WHAT YOU SHOULD DO
Substitute "cog" for "gear" in the records below and leave every other word as it is. Omit the pictures from your answer.

RECORDED DATA
──────
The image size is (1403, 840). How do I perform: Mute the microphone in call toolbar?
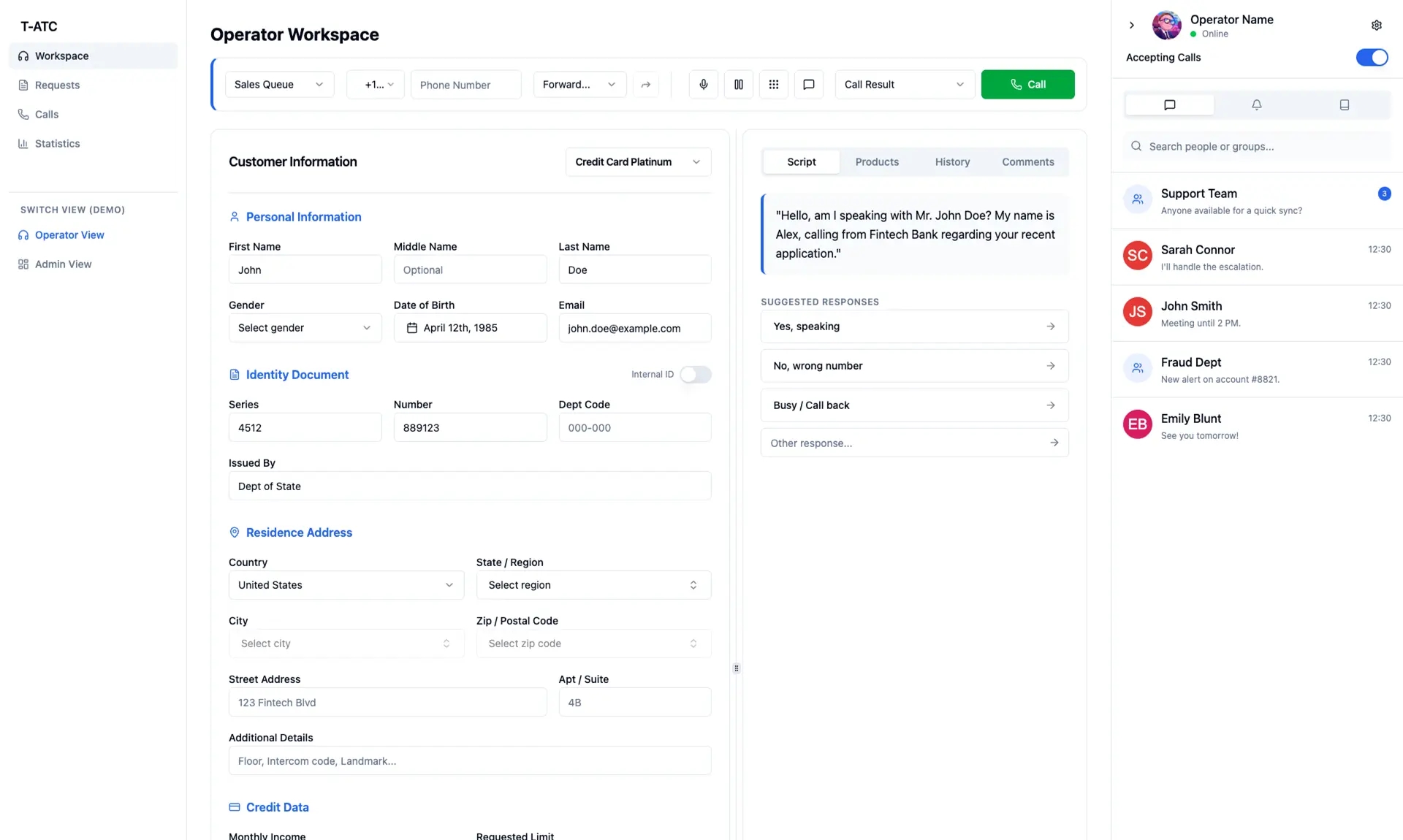click(x=703, y=85)
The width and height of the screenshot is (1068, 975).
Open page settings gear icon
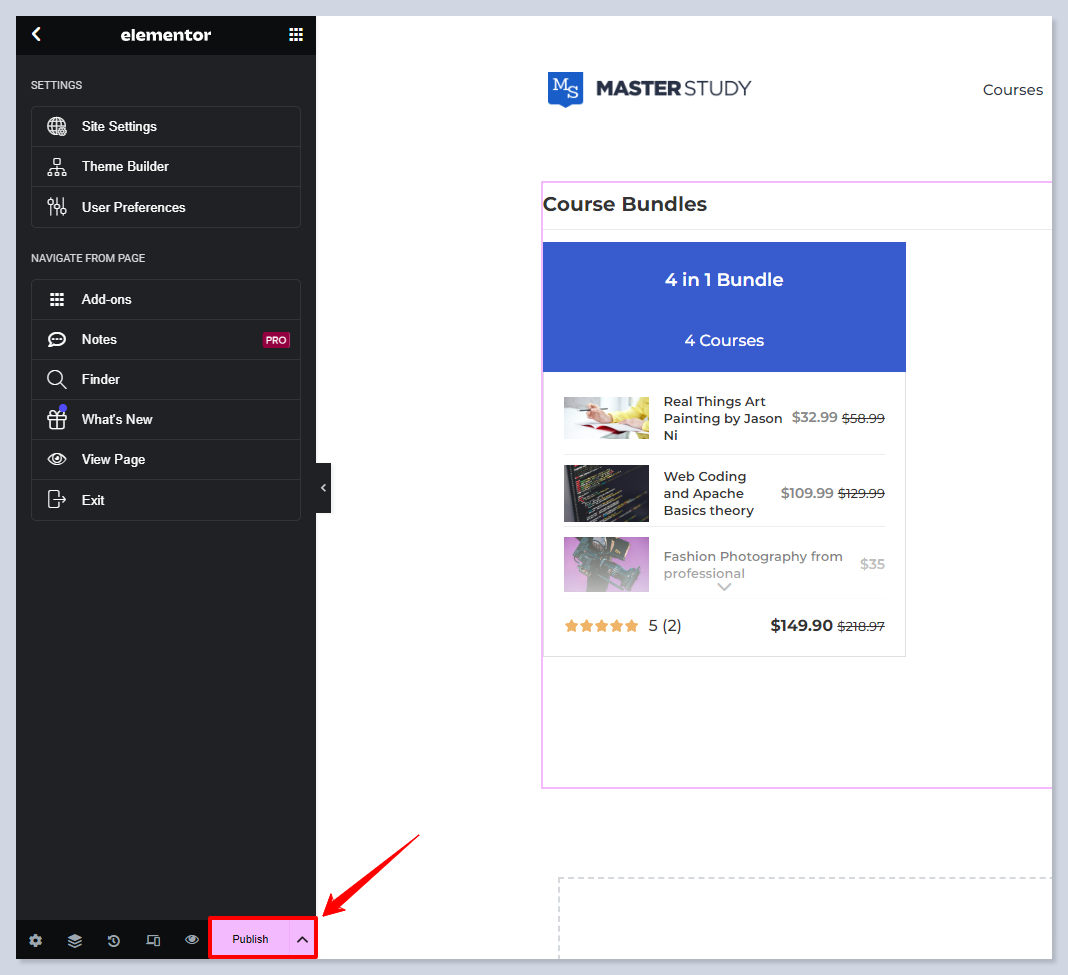[36, 940]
──────
EXERCISE ANSWER
The image size is (1403, 840). How do I perform: Mute the microphone in call toolbar?
click(x=703, y=85)
The width and height of the screenshot is (1068, 975).
Open page settings cog icon
[36, 940]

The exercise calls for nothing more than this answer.